Atom Condition is a condition on word formation rules proposed in Williams (1981) which says that:
- the attachment of afx to Y can only be restricted by features realized on Y.
English has a class of latinate affixes that can only attach to latinate roots. A clear example is the nominalizing suffix -ion. This suffix shows all kinds of allomorphy, and the choice of the allomorph depends on the choice of the root (deduce:deduc-tion, compose:compos-ition). On the assumption that deduce and compose are formed by prefixing de- to the root duce, and con- to pose, Siegel predicts by her Adjacency Condition that the suffixation rule for -ion will not be sensitive to idiosyncratic features of the embedded roots. But other prefixed forms with the same roots (reduction, production, deposition, proposition) show incontrovertibly that it is the root which determines the allomorphy, even after prefixation. To account for this, Williams assumes that roots such as duce en pose function as the head in prefixed words such as deduce and compose.

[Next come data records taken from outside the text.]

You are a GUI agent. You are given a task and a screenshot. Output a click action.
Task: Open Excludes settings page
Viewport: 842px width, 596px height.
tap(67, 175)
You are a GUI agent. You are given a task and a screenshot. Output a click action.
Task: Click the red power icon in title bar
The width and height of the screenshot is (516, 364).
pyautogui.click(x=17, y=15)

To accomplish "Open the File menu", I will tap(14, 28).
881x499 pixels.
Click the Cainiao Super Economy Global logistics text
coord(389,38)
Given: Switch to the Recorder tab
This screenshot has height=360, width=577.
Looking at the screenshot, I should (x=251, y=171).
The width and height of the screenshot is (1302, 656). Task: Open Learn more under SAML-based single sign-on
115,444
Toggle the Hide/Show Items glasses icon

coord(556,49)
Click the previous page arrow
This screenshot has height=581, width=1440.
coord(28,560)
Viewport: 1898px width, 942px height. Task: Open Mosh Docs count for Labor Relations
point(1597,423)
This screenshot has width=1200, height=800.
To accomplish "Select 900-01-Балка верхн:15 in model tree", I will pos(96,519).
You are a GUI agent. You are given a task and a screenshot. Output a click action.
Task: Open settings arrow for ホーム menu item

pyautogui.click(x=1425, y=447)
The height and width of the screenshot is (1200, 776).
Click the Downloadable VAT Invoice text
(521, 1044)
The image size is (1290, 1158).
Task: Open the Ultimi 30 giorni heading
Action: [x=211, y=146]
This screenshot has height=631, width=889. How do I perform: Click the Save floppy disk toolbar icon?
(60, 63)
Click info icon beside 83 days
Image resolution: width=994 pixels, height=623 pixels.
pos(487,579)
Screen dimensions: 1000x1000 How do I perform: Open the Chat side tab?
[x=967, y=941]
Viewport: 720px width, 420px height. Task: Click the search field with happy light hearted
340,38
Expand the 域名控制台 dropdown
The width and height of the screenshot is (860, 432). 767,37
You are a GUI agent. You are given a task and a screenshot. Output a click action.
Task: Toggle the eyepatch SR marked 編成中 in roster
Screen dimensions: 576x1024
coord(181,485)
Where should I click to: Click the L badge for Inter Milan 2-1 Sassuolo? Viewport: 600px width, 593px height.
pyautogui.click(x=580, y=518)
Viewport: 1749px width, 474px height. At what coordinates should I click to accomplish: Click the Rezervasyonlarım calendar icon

Given the further assumption that any feature marked on the head of a construction will percolate up to the node that dominates that construction, the prefixed forms deduce and compose will inherit the properties of their heads. By replacing the Adjacency Condition with his Atom Condition, Williams is able to account for the fact the affixation rule which attaches -ion can (indirectly) refer to the root features.
This condition is intended to replace Siegel's (1977) Adjacency Condition, and to explain a class of systematic exceptions to its predecessor.